Problem details – Every line of the entries with the word "plus" in it should be shown.

-- Opening Marker --

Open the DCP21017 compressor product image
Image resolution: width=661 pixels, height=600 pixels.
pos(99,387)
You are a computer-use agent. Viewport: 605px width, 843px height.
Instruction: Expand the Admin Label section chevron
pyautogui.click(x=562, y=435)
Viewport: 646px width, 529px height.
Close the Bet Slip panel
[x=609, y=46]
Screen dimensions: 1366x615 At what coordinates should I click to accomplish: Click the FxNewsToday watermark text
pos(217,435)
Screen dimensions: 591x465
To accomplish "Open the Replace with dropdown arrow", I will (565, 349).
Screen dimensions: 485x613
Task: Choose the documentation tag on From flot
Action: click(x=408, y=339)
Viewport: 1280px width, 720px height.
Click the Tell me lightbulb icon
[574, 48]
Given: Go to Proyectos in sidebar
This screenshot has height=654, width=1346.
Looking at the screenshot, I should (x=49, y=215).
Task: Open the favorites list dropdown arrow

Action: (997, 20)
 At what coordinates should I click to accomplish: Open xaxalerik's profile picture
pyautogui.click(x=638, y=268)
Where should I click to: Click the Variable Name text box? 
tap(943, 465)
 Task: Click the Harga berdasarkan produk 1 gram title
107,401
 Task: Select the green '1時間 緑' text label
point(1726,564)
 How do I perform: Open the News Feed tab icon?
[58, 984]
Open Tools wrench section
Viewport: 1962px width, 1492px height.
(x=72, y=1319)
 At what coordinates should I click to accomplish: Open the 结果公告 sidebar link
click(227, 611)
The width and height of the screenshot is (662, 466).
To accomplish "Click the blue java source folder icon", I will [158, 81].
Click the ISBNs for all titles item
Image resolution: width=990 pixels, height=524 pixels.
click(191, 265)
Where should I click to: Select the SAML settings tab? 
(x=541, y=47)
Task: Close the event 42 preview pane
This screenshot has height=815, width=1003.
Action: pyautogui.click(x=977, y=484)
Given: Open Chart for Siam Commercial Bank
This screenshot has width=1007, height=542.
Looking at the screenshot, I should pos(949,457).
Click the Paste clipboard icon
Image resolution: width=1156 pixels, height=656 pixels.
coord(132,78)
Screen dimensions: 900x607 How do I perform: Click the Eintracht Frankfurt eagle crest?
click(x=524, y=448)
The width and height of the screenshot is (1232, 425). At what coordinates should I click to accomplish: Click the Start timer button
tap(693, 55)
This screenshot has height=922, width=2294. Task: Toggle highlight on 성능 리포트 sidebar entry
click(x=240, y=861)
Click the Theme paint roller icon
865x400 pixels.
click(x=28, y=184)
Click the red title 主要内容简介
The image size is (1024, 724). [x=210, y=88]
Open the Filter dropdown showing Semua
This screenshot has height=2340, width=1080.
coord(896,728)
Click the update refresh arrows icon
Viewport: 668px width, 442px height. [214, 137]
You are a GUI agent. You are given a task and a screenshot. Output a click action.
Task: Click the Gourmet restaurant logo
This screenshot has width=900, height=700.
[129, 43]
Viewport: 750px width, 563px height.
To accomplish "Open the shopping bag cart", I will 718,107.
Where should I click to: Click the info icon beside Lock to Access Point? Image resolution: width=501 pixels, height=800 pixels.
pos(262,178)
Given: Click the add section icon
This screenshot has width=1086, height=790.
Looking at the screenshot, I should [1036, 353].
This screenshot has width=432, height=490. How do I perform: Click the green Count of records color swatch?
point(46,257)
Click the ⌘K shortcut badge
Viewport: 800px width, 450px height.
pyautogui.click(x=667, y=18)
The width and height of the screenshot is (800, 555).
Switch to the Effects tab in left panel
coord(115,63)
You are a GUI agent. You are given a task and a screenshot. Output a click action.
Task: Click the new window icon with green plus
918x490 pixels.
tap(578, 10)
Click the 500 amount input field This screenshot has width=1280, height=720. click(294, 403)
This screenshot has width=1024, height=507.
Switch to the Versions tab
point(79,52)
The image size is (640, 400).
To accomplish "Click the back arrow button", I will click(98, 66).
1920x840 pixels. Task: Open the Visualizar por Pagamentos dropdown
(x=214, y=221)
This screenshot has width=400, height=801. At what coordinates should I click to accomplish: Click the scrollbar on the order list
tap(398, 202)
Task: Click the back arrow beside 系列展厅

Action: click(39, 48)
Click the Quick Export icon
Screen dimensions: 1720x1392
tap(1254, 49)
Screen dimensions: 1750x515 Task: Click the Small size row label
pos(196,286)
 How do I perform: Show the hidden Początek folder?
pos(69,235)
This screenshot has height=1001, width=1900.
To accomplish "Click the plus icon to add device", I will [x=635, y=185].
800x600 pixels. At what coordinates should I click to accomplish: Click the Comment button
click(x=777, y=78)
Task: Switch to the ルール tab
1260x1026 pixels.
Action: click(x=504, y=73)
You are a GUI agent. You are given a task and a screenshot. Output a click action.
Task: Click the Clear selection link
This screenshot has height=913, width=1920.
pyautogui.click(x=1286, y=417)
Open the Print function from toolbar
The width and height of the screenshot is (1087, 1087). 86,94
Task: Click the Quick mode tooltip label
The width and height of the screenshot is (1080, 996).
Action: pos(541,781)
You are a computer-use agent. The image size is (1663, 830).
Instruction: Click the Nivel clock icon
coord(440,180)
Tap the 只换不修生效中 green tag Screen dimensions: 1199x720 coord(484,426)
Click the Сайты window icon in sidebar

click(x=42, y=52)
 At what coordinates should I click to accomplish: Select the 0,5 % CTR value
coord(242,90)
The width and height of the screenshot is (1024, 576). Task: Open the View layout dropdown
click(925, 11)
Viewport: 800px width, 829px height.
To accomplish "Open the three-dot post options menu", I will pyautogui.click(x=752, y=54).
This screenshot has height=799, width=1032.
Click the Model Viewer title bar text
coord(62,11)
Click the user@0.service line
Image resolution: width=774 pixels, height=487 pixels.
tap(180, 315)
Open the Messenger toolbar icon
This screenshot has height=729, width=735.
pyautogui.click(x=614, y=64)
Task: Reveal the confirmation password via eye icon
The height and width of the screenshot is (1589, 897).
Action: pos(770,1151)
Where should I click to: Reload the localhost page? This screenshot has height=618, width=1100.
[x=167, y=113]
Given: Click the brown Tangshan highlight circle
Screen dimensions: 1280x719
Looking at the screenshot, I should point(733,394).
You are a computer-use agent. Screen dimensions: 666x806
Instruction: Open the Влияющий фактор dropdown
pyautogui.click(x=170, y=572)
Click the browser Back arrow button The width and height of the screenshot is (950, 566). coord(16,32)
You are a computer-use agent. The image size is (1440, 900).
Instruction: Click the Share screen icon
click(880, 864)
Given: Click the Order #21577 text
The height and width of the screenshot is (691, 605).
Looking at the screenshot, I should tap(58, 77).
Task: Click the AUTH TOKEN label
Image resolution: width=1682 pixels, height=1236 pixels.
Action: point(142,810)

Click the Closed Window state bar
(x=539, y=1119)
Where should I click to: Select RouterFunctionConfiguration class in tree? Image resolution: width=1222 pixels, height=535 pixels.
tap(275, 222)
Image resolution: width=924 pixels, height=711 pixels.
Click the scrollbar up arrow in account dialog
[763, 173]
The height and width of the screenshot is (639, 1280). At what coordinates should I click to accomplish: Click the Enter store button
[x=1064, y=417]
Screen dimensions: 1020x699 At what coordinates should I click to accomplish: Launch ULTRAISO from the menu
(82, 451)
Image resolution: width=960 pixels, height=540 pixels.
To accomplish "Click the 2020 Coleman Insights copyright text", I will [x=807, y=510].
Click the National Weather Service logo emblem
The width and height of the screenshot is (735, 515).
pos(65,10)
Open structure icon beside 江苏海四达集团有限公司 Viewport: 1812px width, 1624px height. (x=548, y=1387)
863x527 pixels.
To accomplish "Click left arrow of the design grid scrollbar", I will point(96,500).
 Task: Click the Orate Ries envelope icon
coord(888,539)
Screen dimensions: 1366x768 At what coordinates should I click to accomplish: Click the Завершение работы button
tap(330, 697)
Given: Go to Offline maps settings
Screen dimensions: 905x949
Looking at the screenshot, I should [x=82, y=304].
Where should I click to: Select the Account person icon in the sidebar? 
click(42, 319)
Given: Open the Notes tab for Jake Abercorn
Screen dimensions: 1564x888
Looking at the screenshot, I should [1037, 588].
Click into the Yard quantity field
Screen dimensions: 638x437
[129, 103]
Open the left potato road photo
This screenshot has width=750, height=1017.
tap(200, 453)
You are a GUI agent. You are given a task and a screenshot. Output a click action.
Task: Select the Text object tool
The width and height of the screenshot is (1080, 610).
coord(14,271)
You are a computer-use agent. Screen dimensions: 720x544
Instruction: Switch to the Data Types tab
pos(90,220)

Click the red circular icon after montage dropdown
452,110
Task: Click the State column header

-- Closing Marker --

Written answer –
Task: Click the new window icon with green plus
To accomplish "Click the plus icon to add device", I will [x=635, y=185].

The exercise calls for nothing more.